> What you should do: Reproduce verbatim the passage of the forum thread on local coding models starting with "Posted by cloudking" and going on through "my cloud subscription.".
___ Extract to read ___
Top
Best
New

Posted by cloudking 5 hours ago

Ask HN: Has anyone replaced Claude/GPT with a local model for daily coding?

Has anyone here fully swapped Claude/GPT for a local model as their main coding tool, not just for side experiments? If so, please share your setup and performance (e.g tok/s)
191 points | 126 commentspage 2
bravetraveler 1 hour ago|
I'm largely 'all natural', any of my little LLM usage is local. 128G Strix system, a not-super-dense Qwen or Gemma variant will get 50-80 tok/s output. Not subscribing to Claude/GPT/etc even in the unlikely event these are the last local models released; simply not needed.
Kostic 2 hours ago||
For personal needs I connected VSCode with llama.cpp running Qwen 3.6 27B or Gemma 4 31B and it's good enough to cancel my cloud subscription.

Qwen running on my 1st GPU at q4@176k context from 70 to 50 tok/s with MTP, pretty good for coding.

Gemma on the other hand is using both GPUs, running q8@64k context, doing document sentiment analysis, summarization, proofreading and translating, at consistent 25 tok/s. Somewhat slow but usable for batched workflows. Might get some more once llama.cpp starts supporting MTP with tensor split mode.
___ Extracted material ___
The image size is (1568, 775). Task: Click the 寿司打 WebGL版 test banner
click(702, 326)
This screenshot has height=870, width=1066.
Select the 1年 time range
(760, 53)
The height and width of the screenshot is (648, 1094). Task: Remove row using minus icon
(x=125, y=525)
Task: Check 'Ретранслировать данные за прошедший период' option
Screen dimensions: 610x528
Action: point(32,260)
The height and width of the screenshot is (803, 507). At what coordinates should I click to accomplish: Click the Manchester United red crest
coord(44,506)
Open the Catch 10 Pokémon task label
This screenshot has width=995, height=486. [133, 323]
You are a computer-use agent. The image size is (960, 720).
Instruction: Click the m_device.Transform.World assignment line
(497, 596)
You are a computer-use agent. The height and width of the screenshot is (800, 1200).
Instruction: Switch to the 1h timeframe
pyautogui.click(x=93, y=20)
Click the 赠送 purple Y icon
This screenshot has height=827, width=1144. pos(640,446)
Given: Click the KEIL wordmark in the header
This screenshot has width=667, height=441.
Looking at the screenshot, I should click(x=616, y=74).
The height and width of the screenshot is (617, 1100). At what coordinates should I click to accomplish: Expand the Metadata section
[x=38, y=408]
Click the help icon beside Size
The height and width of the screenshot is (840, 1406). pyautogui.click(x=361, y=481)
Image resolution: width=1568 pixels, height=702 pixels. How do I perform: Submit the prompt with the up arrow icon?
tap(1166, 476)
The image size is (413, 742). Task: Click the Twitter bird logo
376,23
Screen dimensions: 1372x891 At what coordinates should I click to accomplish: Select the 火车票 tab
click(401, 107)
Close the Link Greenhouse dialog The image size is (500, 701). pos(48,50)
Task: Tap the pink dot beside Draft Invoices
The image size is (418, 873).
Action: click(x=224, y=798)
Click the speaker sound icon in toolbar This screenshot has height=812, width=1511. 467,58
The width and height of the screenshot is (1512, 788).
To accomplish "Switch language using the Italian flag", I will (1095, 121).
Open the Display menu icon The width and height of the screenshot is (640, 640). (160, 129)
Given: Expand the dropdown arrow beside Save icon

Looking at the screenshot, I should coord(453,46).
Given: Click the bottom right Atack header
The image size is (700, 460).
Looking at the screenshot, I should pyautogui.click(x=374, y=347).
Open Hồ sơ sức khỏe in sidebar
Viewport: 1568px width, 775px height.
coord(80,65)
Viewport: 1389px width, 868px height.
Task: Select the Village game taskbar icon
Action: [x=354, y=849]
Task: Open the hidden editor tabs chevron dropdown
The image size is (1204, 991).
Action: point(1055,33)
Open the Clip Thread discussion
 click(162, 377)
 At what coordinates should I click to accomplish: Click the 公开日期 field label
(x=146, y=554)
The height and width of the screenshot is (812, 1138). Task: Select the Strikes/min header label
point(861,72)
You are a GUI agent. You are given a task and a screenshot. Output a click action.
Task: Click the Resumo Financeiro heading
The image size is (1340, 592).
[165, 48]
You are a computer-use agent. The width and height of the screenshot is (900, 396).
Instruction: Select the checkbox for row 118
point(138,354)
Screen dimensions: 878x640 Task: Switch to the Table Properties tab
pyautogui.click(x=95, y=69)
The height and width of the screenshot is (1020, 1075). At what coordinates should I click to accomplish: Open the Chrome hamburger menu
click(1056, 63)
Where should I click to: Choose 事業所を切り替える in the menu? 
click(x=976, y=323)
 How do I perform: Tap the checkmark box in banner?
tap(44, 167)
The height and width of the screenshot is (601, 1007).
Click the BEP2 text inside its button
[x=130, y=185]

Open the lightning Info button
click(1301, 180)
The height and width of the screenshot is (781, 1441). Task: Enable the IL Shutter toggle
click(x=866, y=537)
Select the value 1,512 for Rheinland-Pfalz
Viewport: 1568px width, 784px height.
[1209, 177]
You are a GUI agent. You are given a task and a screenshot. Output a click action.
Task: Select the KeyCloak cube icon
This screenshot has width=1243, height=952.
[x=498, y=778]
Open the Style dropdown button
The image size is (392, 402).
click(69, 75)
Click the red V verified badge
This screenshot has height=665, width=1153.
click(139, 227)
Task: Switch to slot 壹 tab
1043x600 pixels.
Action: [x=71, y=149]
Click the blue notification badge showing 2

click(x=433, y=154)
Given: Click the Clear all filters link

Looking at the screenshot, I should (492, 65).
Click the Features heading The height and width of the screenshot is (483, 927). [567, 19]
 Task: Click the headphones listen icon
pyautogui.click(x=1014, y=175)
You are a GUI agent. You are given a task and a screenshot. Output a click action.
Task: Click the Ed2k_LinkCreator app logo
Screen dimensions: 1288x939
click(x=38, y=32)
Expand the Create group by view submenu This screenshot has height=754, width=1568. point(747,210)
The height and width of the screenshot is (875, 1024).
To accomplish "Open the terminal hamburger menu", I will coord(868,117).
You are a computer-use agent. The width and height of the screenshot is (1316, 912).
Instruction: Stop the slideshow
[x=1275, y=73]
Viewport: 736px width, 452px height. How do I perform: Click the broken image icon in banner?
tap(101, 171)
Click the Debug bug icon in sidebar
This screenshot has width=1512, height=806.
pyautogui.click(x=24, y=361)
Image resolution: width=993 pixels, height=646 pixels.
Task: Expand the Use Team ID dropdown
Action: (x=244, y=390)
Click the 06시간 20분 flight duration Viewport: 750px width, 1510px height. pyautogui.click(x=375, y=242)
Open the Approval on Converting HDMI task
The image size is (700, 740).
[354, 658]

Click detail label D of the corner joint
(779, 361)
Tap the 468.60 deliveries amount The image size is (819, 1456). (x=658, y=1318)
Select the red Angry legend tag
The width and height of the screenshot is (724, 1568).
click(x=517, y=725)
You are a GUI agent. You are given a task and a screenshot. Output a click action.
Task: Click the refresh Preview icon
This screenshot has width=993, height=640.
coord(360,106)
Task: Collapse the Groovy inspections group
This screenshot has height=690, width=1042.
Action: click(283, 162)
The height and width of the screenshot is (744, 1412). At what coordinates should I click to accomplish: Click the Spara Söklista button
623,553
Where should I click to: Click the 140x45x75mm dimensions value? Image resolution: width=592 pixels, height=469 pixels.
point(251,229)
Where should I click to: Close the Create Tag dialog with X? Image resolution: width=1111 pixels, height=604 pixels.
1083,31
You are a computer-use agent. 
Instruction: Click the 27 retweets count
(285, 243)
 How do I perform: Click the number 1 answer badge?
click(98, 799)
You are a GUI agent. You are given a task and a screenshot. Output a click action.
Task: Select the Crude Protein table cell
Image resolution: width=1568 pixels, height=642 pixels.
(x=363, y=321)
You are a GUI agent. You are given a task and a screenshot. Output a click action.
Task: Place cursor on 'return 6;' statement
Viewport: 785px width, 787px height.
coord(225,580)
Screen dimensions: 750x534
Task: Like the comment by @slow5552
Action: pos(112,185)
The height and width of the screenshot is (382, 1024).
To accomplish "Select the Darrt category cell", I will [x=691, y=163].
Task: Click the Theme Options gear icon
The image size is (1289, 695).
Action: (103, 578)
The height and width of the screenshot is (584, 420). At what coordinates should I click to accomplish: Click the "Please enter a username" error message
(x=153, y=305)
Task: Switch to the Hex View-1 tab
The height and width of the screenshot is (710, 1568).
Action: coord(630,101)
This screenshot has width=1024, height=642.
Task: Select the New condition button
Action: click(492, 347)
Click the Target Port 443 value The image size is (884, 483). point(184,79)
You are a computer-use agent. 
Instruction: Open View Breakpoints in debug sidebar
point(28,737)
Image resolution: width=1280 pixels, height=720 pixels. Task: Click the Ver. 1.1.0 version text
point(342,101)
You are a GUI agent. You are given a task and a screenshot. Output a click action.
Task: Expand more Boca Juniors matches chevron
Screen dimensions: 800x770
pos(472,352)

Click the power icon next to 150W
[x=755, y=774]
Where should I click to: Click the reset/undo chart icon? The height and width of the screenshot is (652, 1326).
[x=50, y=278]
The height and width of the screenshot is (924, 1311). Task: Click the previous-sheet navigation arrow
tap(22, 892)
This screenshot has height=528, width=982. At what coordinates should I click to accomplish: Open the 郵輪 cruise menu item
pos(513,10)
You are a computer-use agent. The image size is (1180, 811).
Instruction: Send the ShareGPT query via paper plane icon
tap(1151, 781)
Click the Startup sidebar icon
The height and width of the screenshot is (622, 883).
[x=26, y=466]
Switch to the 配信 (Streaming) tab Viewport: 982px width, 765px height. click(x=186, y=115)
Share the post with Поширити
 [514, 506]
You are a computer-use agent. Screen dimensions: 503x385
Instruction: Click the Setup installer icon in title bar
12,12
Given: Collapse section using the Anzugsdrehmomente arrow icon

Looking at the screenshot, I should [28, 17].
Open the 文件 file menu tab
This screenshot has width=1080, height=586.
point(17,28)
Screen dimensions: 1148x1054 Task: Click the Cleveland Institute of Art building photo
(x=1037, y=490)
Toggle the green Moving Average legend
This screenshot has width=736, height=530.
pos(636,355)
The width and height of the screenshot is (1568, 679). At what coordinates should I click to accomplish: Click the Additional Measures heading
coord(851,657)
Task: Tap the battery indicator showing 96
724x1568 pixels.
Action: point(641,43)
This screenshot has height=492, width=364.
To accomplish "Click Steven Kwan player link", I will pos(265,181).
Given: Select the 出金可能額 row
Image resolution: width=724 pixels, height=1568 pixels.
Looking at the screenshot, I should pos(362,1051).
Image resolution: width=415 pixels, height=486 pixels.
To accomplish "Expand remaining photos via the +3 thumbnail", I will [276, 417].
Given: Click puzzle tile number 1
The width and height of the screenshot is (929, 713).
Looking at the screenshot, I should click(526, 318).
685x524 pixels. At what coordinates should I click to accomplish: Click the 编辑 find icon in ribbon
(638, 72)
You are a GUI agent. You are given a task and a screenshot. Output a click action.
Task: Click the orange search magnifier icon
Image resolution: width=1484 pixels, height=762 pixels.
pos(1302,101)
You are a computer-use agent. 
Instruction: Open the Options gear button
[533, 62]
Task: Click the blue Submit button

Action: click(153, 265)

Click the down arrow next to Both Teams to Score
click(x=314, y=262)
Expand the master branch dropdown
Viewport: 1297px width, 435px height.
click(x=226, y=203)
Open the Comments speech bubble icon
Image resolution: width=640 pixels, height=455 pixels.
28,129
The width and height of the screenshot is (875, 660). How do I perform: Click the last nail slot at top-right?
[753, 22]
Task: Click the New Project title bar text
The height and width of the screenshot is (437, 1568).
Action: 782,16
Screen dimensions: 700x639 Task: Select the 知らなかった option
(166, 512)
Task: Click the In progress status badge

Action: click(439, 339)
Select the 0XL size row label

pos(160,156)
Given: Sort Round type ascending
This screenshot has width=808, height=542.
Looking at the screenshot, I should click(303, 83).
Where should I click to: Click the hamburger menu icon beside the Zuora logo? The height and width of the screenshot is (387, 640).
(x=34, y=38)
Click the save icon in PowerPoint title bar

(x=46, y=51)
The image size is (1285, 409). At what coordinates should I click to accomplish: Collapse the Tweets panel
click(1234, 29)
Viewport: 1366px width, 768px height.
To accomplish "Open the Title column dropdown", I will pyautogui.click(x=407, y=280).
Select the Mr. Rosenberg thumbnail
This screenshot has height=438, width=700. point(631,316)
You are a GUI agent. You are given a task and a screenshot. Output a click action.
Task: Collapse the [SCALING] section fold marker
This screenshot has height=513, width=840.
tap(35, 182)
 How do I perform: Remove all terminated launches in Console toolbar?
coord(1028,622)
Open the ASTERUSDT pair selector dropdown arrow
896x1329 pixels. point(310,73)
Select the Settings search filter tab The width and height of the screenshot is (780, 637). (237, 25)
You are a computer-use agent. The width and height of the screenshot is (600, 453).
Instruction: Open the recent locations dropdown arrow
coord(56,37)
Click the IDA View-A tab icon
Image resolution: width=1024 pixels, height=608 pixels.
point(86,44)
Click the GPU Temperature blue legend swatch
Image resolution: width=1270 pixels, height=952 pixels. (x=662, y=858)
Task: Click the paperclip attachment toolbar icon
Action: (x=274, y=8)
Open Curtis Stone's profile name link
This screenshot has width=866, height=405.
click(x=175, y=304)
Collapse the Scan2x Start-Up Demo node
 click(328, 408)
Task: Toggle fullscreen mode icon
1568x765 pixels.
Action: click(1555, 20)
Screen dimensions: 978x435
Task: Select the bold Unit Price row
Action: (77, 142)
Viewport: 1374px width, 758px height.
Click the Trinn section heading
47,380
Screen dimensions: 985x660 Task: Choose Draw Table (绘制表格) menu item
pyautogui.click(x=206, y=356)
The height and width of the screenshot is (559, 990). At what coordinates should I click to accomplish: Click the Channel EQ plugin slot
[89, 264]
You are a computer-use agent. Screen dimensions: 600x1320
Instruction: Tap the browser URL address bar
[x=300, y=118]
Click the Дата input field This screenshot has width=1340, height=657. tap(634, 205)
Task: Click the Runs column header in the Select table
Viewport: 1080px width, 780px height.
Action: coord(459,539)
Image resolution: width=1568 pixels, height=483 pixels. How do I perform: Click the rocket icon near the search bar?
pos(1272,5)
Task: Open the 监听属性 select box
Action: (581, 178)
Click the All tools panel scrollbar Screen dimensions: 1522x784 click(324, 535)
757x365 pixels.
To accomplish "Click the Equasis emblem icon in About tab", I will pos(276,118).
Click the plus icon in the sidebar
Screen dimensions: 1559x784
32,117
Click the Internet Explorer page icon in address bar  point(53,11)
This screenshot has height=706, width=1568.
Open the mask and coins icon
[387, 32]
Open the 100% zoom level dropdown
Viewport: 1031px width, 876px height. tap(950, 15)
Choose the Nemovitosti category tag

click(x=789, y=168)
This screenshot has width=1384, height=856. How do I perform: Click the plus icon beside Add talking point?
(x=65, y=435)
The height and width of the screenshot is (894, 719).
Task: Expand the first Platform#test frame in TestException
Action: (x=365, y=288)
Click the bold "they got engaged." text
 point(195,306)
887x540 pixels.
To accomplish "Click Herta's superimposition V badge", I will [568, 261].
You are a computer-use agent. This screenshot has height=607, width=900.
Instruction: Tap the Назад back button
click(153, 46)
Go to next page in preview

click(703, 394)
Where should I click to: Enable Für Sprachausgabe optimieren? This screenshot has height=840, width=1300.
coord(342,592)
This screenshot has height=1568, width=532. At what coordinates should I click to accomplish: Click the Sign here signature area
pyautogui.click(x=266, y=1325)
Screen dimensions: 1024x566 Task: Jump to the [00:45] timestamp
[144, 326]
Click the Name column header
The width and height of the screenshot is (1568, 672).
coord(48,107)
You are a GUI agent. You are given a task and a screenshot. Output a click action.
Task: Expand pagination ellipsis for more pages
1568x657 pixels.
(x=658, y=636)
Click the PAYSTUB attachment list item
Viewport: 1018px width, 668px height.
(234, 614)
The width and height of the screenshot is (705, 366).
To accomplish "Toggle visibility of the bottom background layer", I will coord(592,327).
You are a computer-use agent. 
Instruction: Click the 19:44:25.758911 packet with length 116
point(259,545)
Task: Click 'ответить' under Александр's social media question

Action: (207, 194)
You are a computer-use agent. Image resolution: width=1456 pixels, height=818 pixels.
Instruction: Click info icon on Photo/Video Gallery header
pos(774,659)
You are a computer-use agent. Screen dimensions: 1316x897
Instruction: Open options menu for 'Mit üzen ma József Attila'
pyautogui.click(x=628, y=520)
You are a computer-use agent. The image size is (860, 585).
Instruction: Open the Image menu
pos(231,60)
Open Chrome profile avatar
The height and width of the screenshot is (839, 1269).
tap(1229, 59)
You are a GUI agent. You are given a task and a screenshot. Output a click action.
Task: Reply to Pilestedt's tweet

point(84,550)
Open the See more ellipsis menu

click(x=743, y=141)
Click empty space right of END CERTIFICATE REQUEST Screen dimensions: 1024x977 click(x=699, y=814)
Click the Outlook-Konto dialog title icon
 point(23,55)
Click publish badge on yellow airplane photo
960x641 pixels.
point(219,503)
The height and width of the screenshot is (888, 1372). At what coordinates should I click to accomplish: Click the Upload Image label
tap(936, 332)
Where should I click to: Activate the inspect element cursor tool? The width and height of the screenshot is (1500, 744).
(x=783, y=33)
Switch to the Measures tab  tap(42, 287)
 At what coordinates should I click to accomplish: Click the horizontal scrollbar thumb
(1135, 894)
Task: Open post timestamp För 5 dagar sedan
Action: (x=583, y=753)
___
> Written solution:
Posted by cloudking 5 hours ago

Ask HN: Has anyone replaced Claude/GPT with a local model for daily coding?

Has anyone here fully swapped Claude/GPT for a local model as their main coding tool, not just for side experiments? If so, please share your setup and performance (e.g tok/s)
191 points | 126 commentspage 2
bravetraveler 1 hour ago|
I'm largely 'all natural', any of my little LLM usage is local. 128G Strix system, a not-super-dense Qwen or Gemma variant will get 50-80 tok/s output. Not subscribing to Claude/GPT/etc even in the unlikely event these are the last local models released; simply not needed.
Kostic 2 hours ago||
For personal needs I connected VSCode with llama.cpp running Qwen 3.6 27B or Gemma 4 31B and it's good enough to cancel my cloud subscription.